Piotr Naimski uczestniczył dziś w konferencji „Gaz dla Polski 2017”. Jego wystąpienie nosiło tytuł „Koncepcja Bramy Północnej a polityka energetyczna Unii Europejskiej. Szanse i zagrożenia dla projektu oraz bezpieczeństwa energetycznego Polski”.
Wypowiedzi ministra podajemy za portalem BiznesAlert.

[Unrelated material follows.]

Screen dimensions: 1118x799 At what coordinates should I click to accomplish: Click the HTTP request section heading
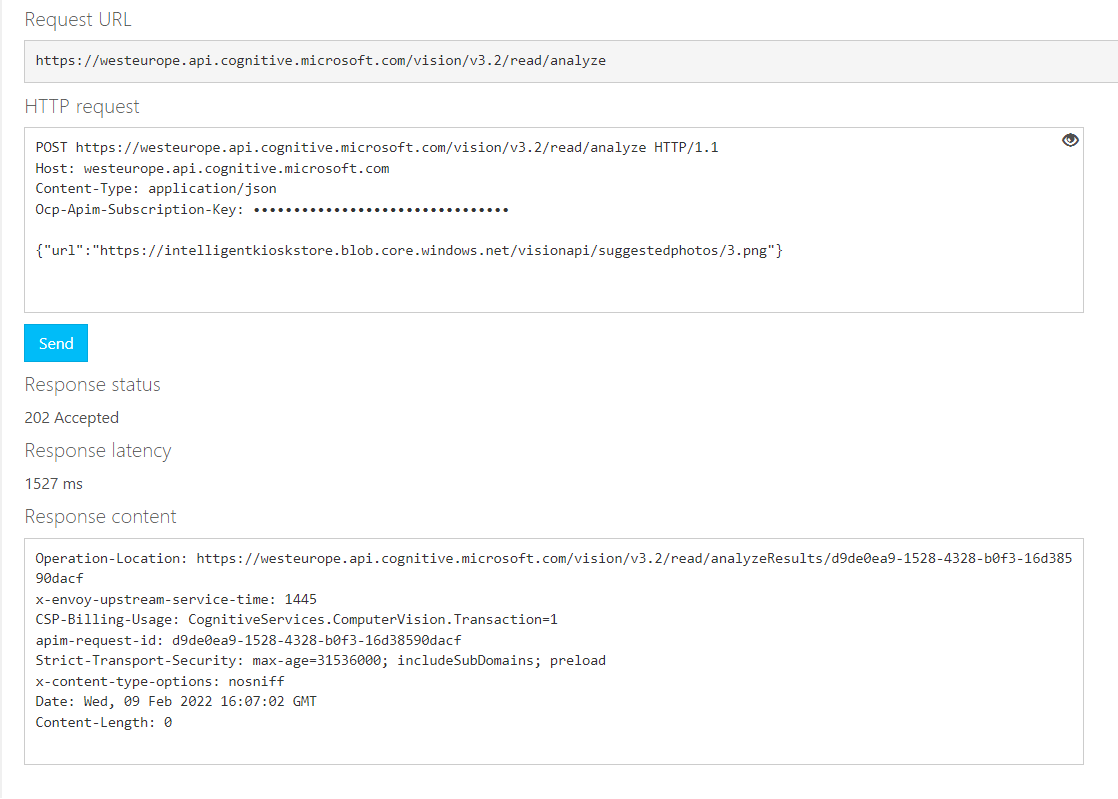(81, 106)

– Jest rzeczą oczywistą, że zdążymy. Musimy zdążyć z projektami dywersyfikacyjnymi dostawy gazu do 2022 roku. Ten termin się nie zmienia. Jest związany z datą zakończenia realizacji długoterminowego kontraktu jamalskiego z Gazpromem. Projekt połączenia z szelfem norweskim przez Danię jest w końcowej fazie rozmów, które prowadzą do ustalenia warunków tej inwestycji. Musi się ona rozpocząć zgodnie z regułami panującymi w Unii Europejskiej. Rozpocznie się otwarciem procedury pierwszej fazy open season, czyli badania rynku.
– Projekt jest o tyle skomplikowany, że ma więcej niż dwóch uczestników. Powoduje to, że zgoda musi być wielostronnie zaakceptowana. Jesteśmy na dobrej drodze.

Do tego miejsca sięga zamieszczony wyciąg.